**CONSIGNES À SUIVRE**
- 1) Recopiez un extrait du compte rendu sur « Docteur Pasavento ». Commencez aux mots « Le croirez-vous : le » et arrêtez-vous après « d’Afrique noire hispanophone. ».
- 2) D'après le compte rendu sur « Docteur Pasavento », sous quel nom Andrés Pasavento se présente-t-il après s'être débarrassé du sien ?
- 3) Écrivez la suite du compte rendu sur « Docteur Pasavento » à partir de sa dernière phrase.

**TEXTE FOURNI**
#####
Vila-Matas, Dr. Pynchon et le réalisme: digressions

Le croirez-vous : le dernier livre de Enrique Vila-Matas nous entretient d’un écrivain qui, sur la piste de Robert Walser, tente de disparaître et, peu à peu, cesse d’écrire. Cette obsession thématique du Catalan pourrait lasser s’il elle n’était pas développée, cette fois-ci, avec une telle brillance.

« Docteur Pasavento » est l’histoire de l’écrivain barcelonais Andrés Pasavento qui, invité à Séville pour y donner une conférence, ne va pas à son rendez-vous et décide de commencer un processus de disparition qui le mènera à Naples, sur les traces d’un ancien collègue walsérien ; à Paris pour scruter sans cesse la rue Vaneau ; en Suisse à l’asile où Walser passa les dernières années de sa vie, et enfin dans une ville portuaire d’un étrange pays d’Afrique noire hispanophone.

Pasavento, au début très préoccupé de ne trouver aucun avis de recherche dans la presse ou de mails inquiets dans sa boîte et ayant une très forte tendance à se loger dans des hôtels où il risque d’être reconnu, se rend finalement compte qu’il n’a pas disparu : il est simplement ignoré. Tout le monde se fout de ce qui lui arrive. Cette révélation est salvatrice et le mènera à se débarrasser de son nom pour se présenter sous celui du docteur Pynchon. Lui qui voulait « continuer à écrire et à exister sans être importuné » - grosse différence avec Vila-Matas qu’on voit et lit partout- cesse progressivement d’écrire, gommant les dernières traces de son ancienne vie.
#####
**INFORMATIONS AFFICHÉES**
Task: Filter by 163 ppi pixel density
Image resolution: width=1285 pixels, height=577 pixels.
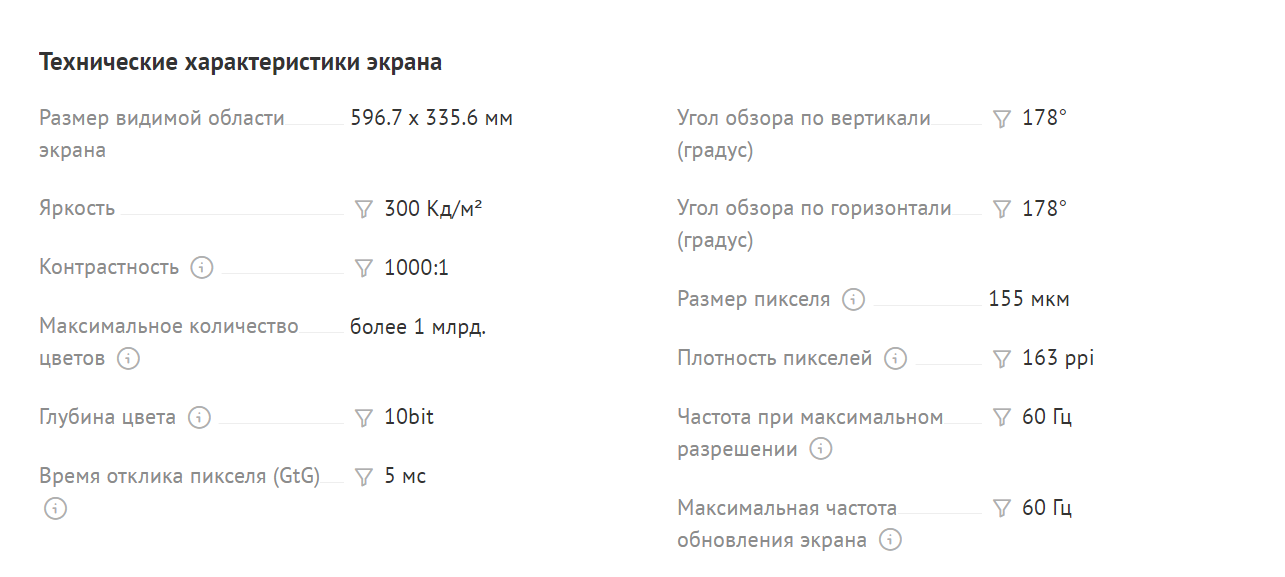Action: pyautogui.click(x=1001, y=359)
#####
**RÉPONSES PAR CONSIGNE**
- 1)
Le croirez-vous : le dernier livre de Enrique Vila-Matas nous entretient d’un écrivain qui, sur la piste de Robert Walser, tente de disparaître et, peu à peu, cesse d’écrire. Cette obsession thématique du Catalan pourrait lasser s’il elle n’était pas développée, cette fois-ci, avec une telle brillance.

« Docteur Pasavento » est l’histoire de l’écrivain barcelonais Andrés Pasavento qui, invité à Séville pour y donner une conférence, ne va pas à son rendez-vous et décide de commencer un processus de disparition qui le mènera à Naples, sur les traces d’un ancien collègue walsérien ; à Paris pour scruter sans cesse la rue Vaneau ; en Suisse à l’asile où Walser passa les dernières années de sa vie, et enfin dans une ville portuaire d’un étrange pays d’Afrique noire hispanophone.

- 2) Sous le nom du docteur Pynchon.

- 3)
« Docteur Pasavento » évoque un croisement entre « Le voyage vertical » -selon moi le meilleur livre de Vila-Matas- et le roman-essai à la Sebald. Au-delà de l’énorme quantité de références littéraires brassées par l’auteur, ce roman est aussi l’occasion pour lui d’écrire la version la plus élaborée de sa déclaration d’amour à la vie et à l’œuvre de Walser. C’est surtout un grand roman de la coïncidence où le moindre lien ténu est considéré comme significatif, méritant d’être exposé afin de donner une nouvelle lumière à l’expérience de Pasavento. Pas étonnant que Vila-Matas finisse par évoquer la paranoïa grandissante de son personnage qui en vient presque à penser que les médias lui parlent ou que les gens savent qui il est réellement et jouent avec lui par d’étranges devinettes.

C’est intéressant parce que ce thème me semble avoir déjà été abordé par le Catalan dans « Desde la ciudad nerviosa », où il décrit la fiction comme une tapisserie partant dans tous les sens et la vie comme un tissu continu. L’écrivain tisse le sens à partir d’un amas de matériaux disparates, créant ainsi une œuvre hybride, à la fois narration classique, essai littéraire, récit de voyage, etc. Un des personnages de « Docteur Pasavento » le dit clairement :

« La littérature (…) consiste à donner la trame de la vie une logique qu’elle n’a pas. Moi, il me semble que la vie n’a pas de trame, c’est nous qui lui en donnons un, qui inventons la littérature. »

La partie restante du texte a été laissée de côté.